### INFORMATION GIVEN ###

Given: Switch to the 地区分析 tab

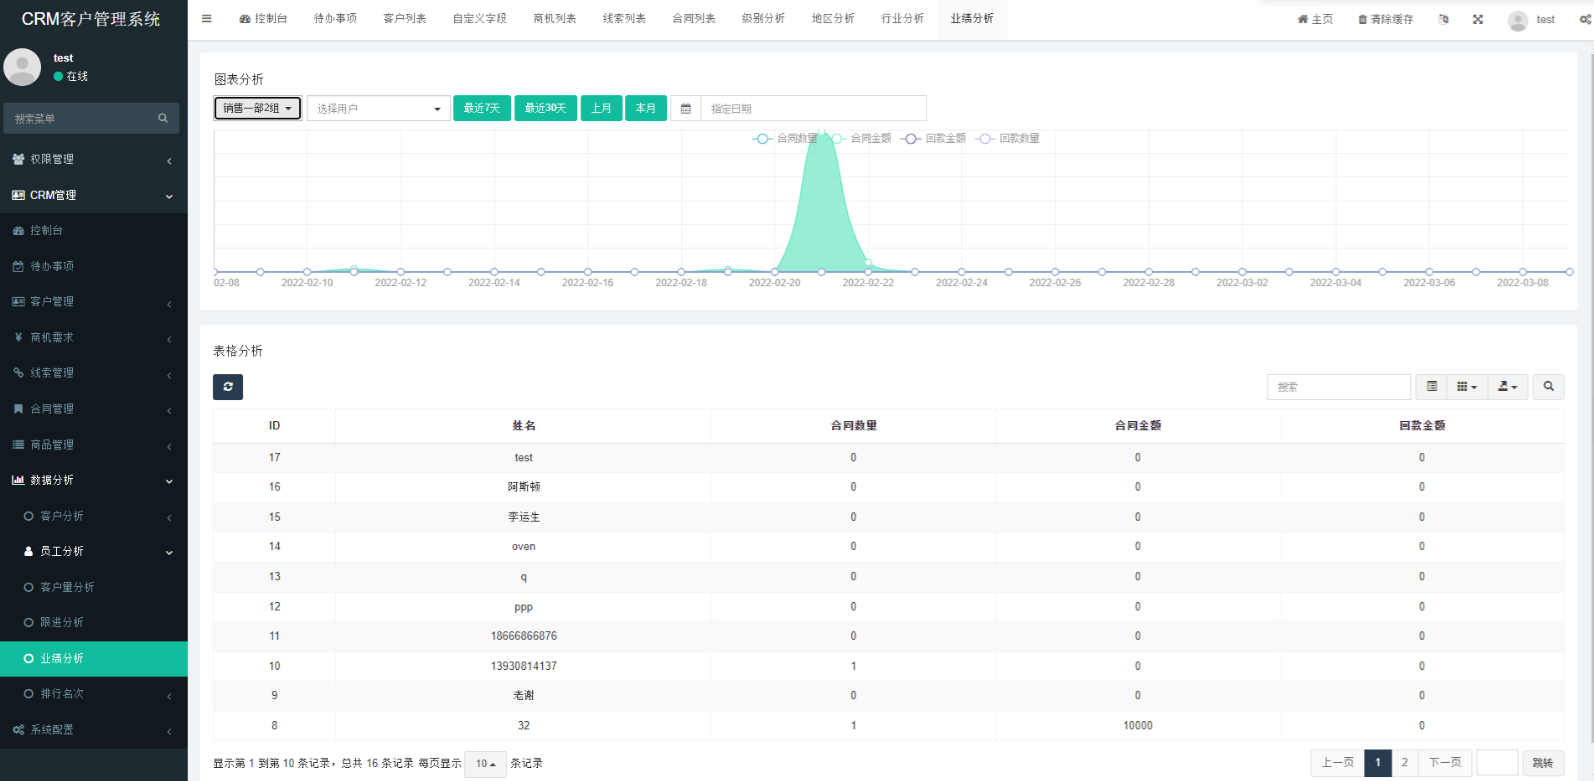Looking at the screenshot, I should pyautogui.click(x=832, y=19).
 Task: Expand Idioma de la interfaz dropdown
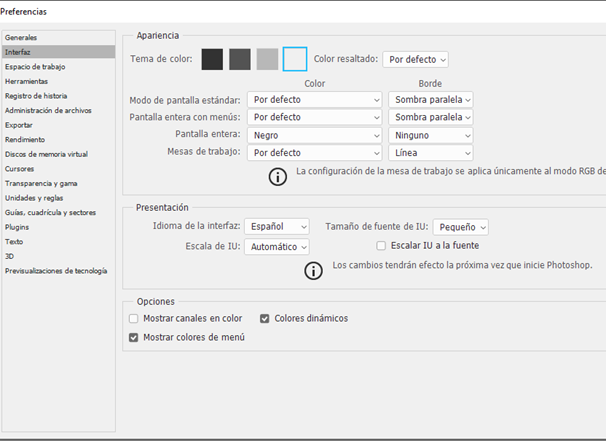(x=277, y=227)
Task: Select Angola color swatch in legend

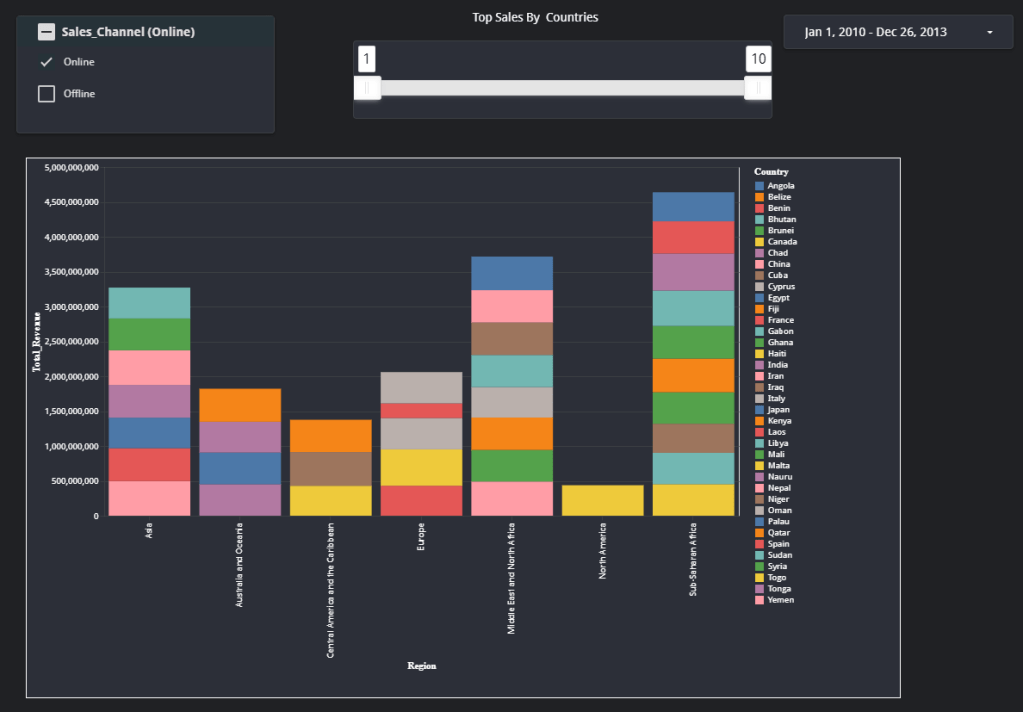Action: tap(760, 186)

###

AIM OF THE EXERCISE - Hand back the records above exactly as they are, pictures excluded.

RESULT BELOW -
Given: Switch to the 地区分析 tab

Looking at the screenshot, I should pyautogui.click(x=832, y=19).
 Task: Expand Idioma de la interfaz dropdown
(x=277, y=227)
Task: Select Angola color swatch in legend

Action: tap(760, 186)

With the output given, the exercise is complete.